» Word and item position data:
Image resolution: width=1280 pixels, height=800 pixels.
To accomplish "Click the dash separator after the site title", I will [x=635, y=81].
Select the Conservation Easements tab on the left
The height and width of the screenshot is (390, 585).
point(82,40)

» The problem:
Retype each of the entries above line for line, leaving every word, number and punctuation mark unchanged.

» Reply:
Image resolution: width=1280 pixels, height=800 pixels.
To accomplish "Click the dash separator after the site title", I will [x=635, y=81].
Select the Conservation Easements tab on the left
The height and width of the screenshot is (390, 585).
point(82,40)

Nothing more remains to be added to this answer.